Pursuant to CPLR 3212 (f), a motion for summary judgment will be denied if it appears that facts necessary to oppose the motion exist, but are unavailable to the opposing party. This is particularly true when the facts necessary to oppose the motion are within the exclusive knowledge of the moving party (Esposito v Metropolitan Transp. Auth., 264 AD2d 370, 371 [1999]; Franklin Natl. Bank of Long Is. v De Giacomo, 20 AD2d 797, 797 [1964]). Insofar as defendants' motion for summary judgment was granted on grounds that the record was bereft of admissible proof demonstrating elevated toxicity levels within plaintiff's apartment, it is inconceivable how the discovery sought by plaintiff from defendants—photographs and other documents regarding the construction work being performed outside her apartment—would have allowed her to successfully controvert defendants' prima facie showing that plaintiff's apartment, when tested, evinced no toxins. None of the{**80 AD3d at 117} discovery sought would have demonstrated the level of toxins, if any, within plaintiff's apartment and thus plaintiff's mere hope that somehow further discovery will yield evidence to prove her case is insufficient for denial of summary judgment (Jones v Surrey Coop. Apts., 263 AD2d 33, 38 [1999]). Thus, CPLR 3212 (f) did not mandate denial of defendants' initial motion for summary judgment, and in granting the same the motion court neither misapplied the law nor misapprehended the facts. Accordingly, granting plaintiff's motion for reargument was improper.

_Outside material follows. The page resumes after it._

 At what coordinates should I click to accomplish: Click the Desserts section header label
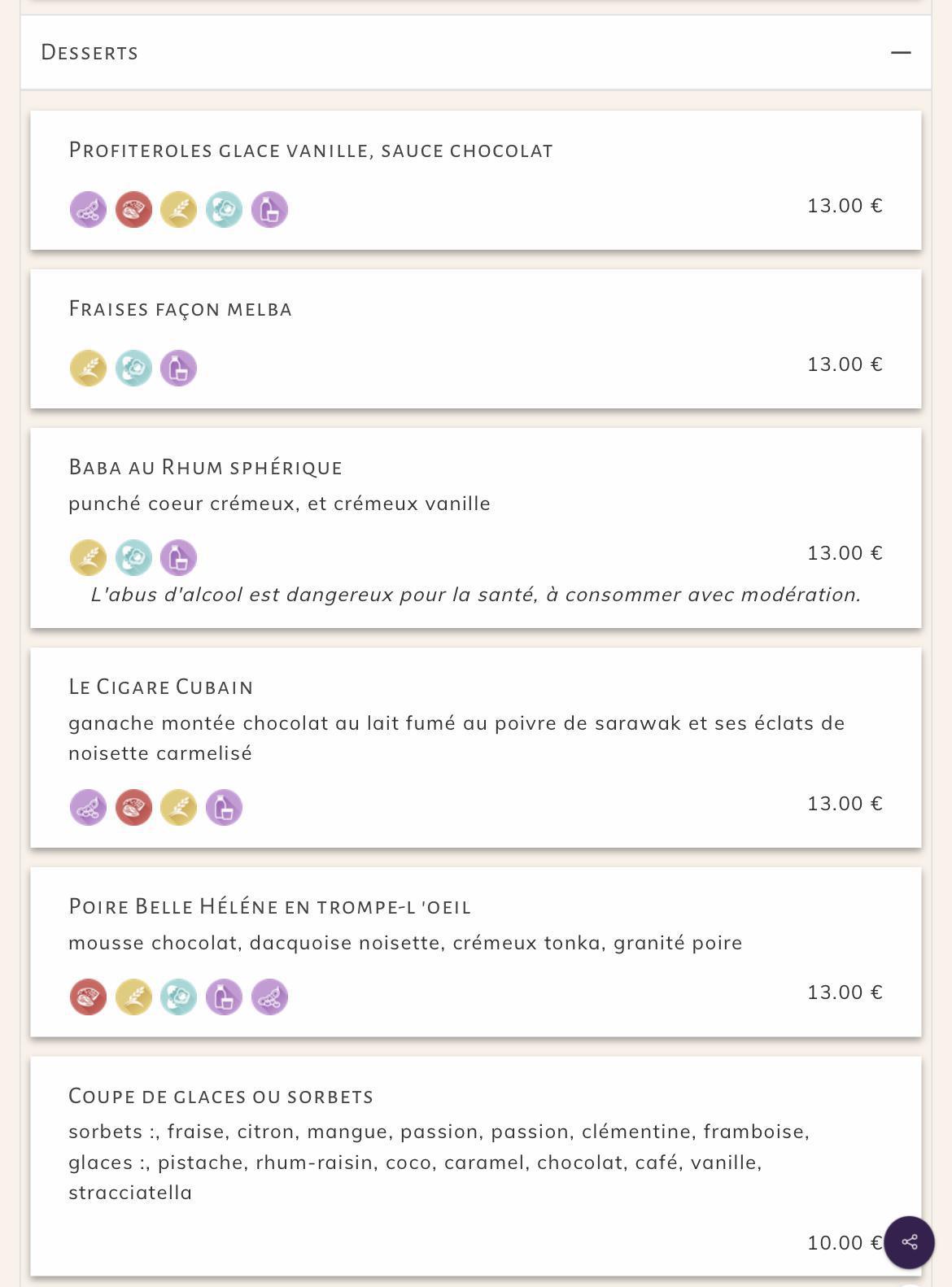click(90, 52)
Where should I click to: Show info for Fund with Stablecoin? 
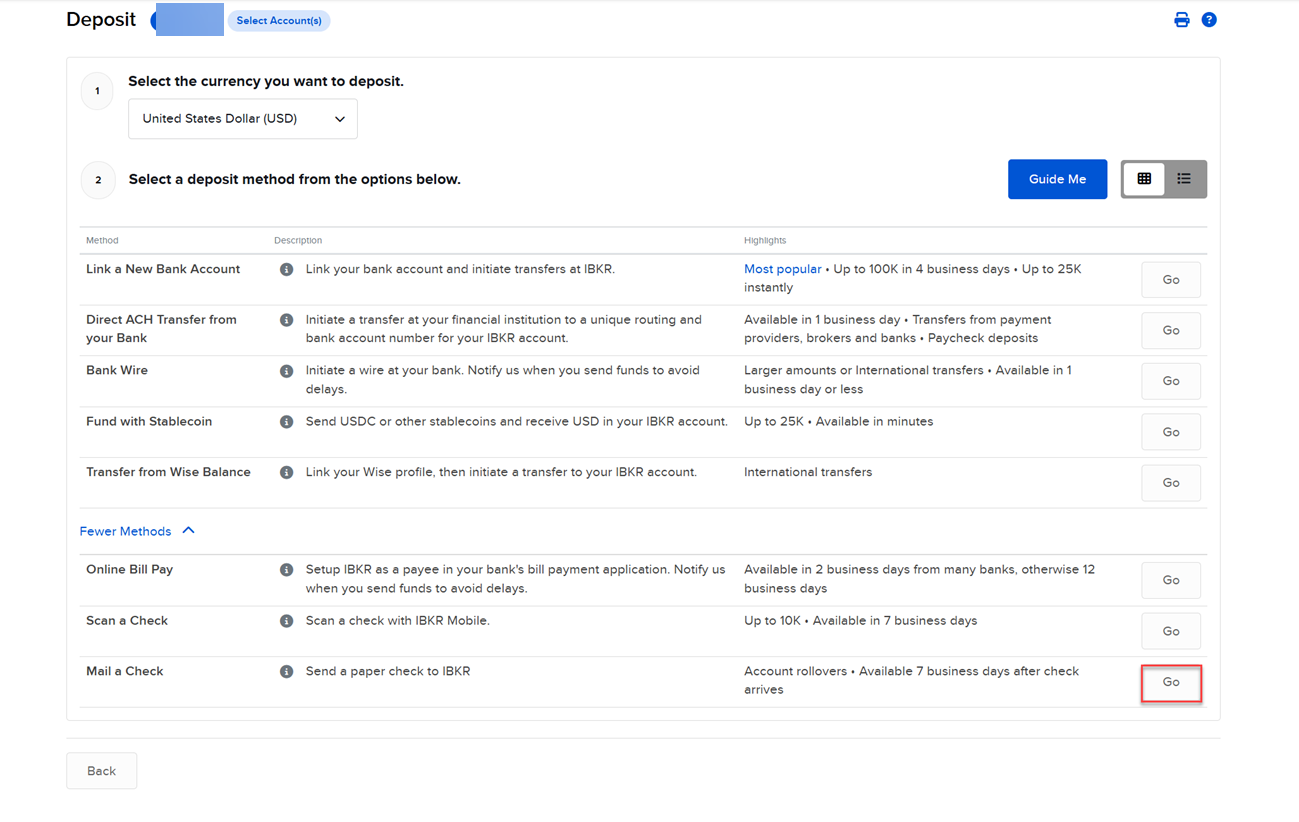tap(286, 422)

Having determined that reargument was improper, the motion court's order granting defendants summary judgment stands for the reasons therein stated and I think that it is unnecessary to delve into the legion of other issues discussed by the majority in its decision.

Andrias, J.P., Renwick and Richter, JJ., concur with Catterson, J.; RomÁn, J., concurs in a separate opinion.

Order, Supreme Court, New York County, entered November 16, 2009, reversed, on the law, without costs and summary judgment granted to defendants dismissing the complaint. The Clerk is directed to enter judgment accordingly.


Footnote 1: This statement by the plaintiff's expert is a key component of her claim of contamination. The expert claims that the heavy metals exist but that they cannot be detected. No further analysis of this claim should even be necessary.

Footnote 2: In his affidavit, Browne claimed to be "licensed as an Air Sampling Technician." However, plaintiff has failed to submit any license or certification of his qualifications to sample air.